The Proposed “HALOS” Act

Some of these concerns appear to have been heard by the House of Representatives, which added H.R. 79 as Subtitle K of the Financial Choice Act that has passed the House of Representatives and been sent to Senate. Section 1 gives this piece of legislation the charming name of “Helping Angels Lead Our Startups Act,” or the “HALOS Act.”  The HALOS Act would require the SEC to amend Regulation D to permit the issuers relying on the regulation to participate in events sponsored by a:

  • government entity,
  • educational institution,
  • nonprofit organization,
  • angel investor group,
  • venture forum, venture capital association, or trade association, or
  • another organization determined by the SEC.

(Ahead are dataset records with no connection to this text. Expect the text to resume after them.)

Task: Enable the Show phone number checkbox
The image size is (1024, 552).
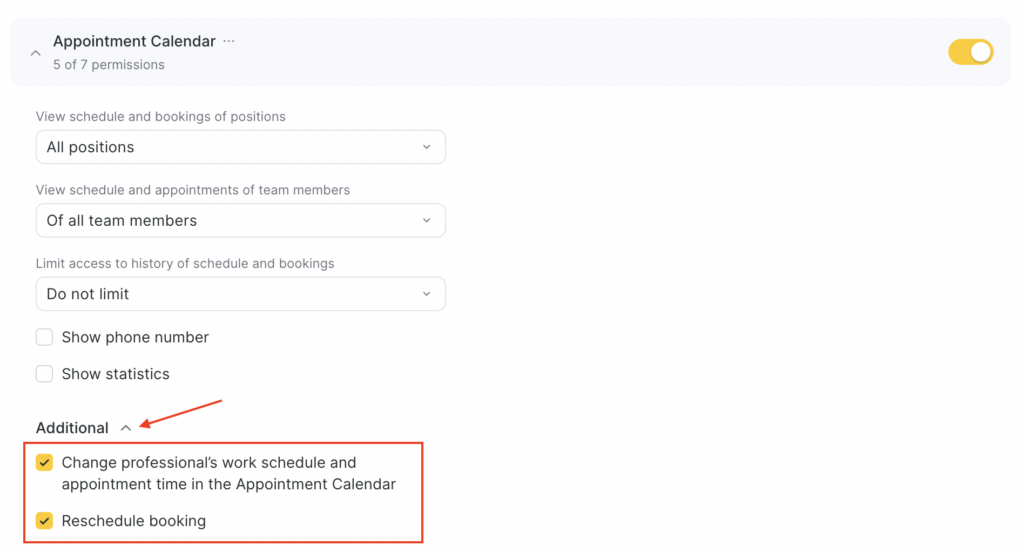Action: pyautogui.click(x=44, y=337)
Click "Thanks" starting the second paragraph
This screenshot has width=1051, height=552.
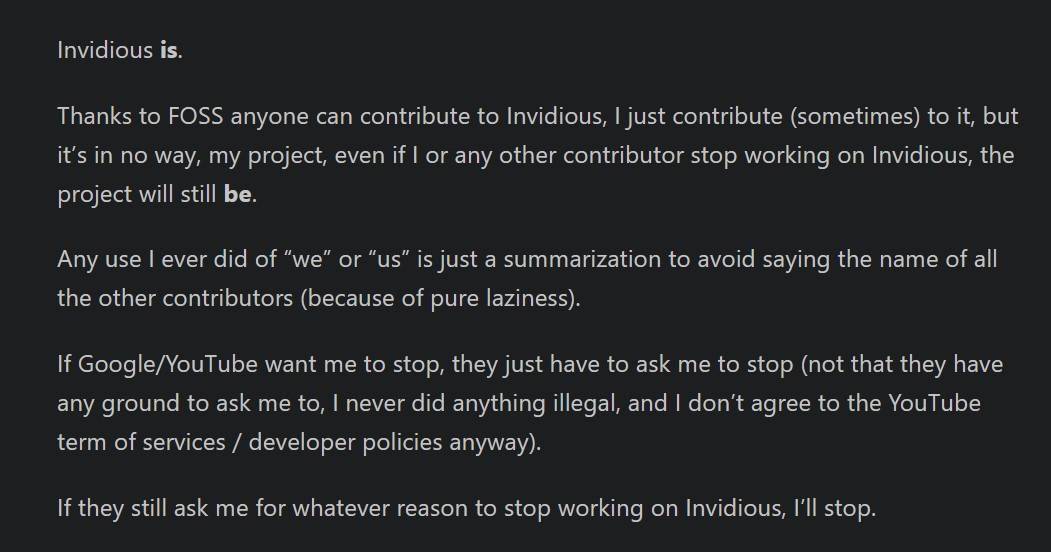[x=95, y=116]

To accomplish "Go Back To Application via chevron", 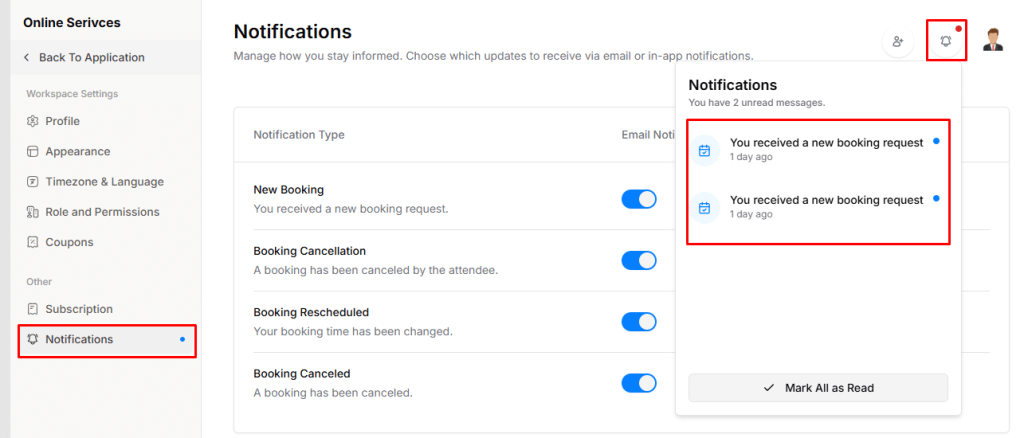I will tap(27, 58).
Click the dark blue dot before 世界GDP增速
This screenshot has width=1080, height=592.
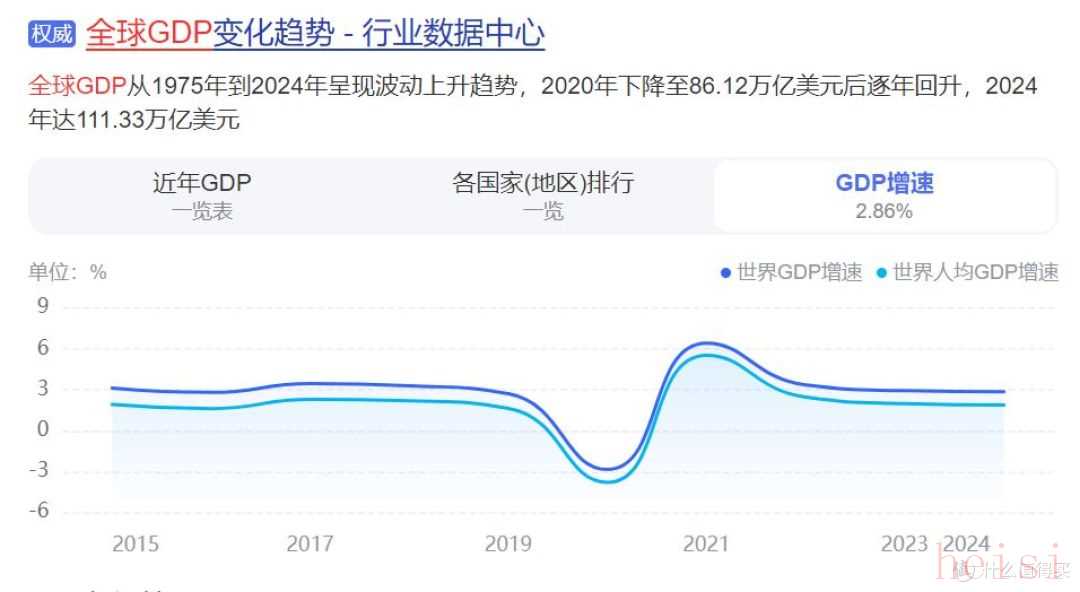click(x=726, y=272)
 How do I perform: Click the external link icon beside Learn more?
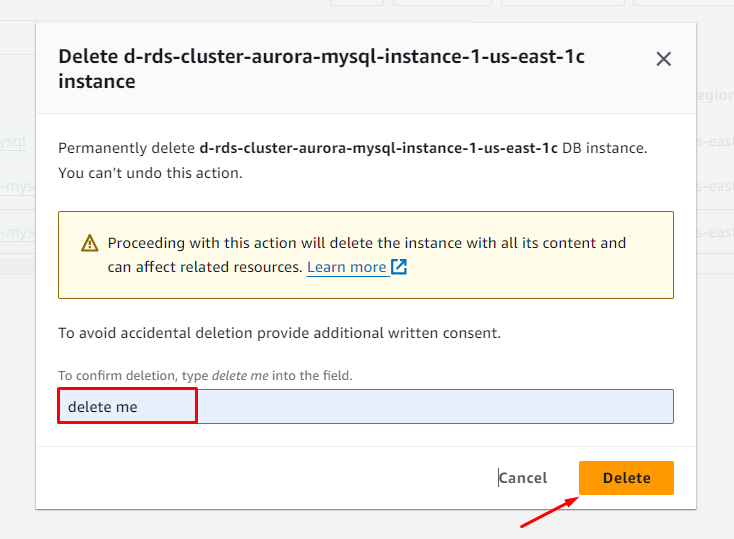tap(399, 267)
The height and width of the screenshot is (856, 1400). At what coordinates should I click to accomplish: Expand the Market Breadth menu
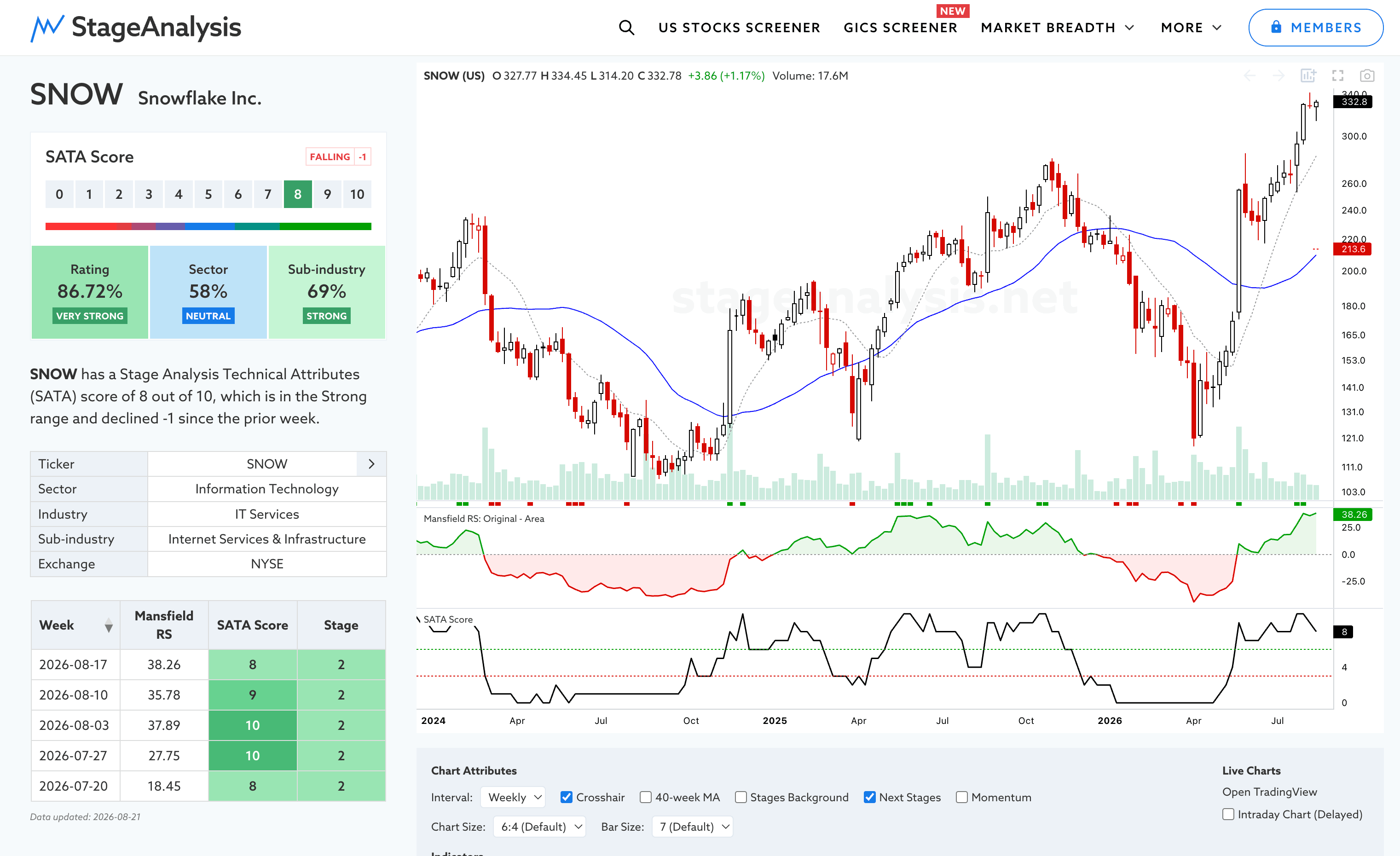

The sponsor must not: (a) refer to specific securities when advertising the event, (b) make investment recommendations, (c) become involved in negotiations with the issuer or (d) receive any compensation other than administrative fees. The issuer must limit its communications to:

  • the type and amount of securities offered;
  • the amount already subscribed for; and
  • the intended use of the proceeds.

Definition of “Angel Investment Group”

Although the HALOS Act would not define a venture forum or association, it does include a definition of an “angel investment group,” as any group:

  • composed of accredited investors interested in investing personal capital in early-stage companies,
  • that holds regular meetings and has defined processes and procedures for making investment decisions, either individually or among the membership of the group as a whole, and
  • is neither associated nor affiliated with brokers, dealers, or investment advisers.

Introduction of any newly defined terms provides an opportunity for practitioners to expand its application. In light of Congress’s clear intent to foster angel investing, adding “angel investor group” to the books may make it easier to request a no-action letter, order or even a regulation exempting such groups from the Investment Company and Investment Advisers Acts or from broker-dealer regulations. Meanwhile, in the interests of parallelism and certainty, it would be nice if Congress could, Federalism notwithstanding, require the various states to take the same positions that are articulated and implied by the HALOS Act.